>> Begin Data lines

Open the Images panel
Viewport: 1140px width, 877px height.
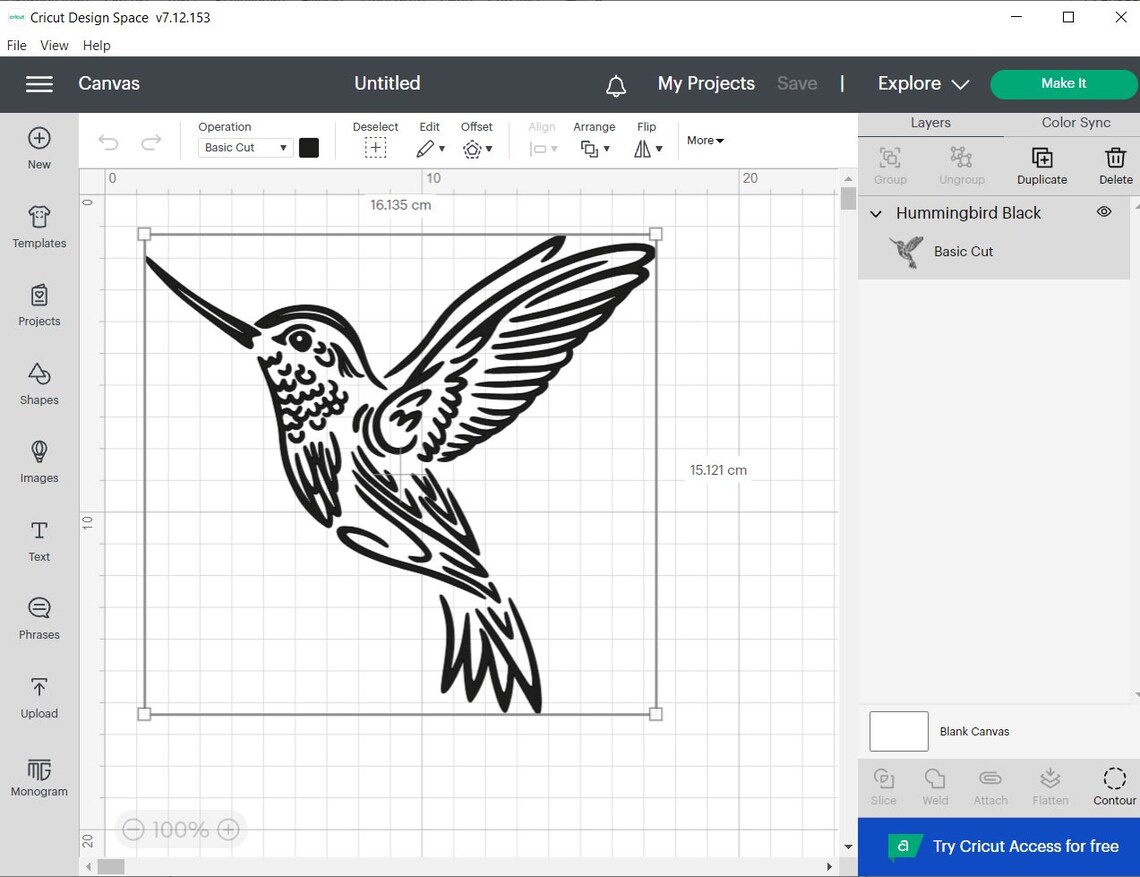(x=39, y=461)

>> End Data lines
>> Begin Data lines

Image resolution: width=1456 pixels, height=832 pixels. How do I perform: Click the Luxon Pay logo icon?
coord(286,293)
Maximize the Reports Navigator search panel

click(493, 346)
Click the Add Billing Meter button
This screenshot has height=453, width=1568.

>> End Data lines

### Set task
Write out only the stretch of the rows that opens with the line containing "Click the Add Billing Meter button" and closes with the line containing "This screenshot has height=453, width=1568.", keeping both of those lines.

### Exercise output
Click the Add Billing Meter button
This screenshot has height=453, width=1568.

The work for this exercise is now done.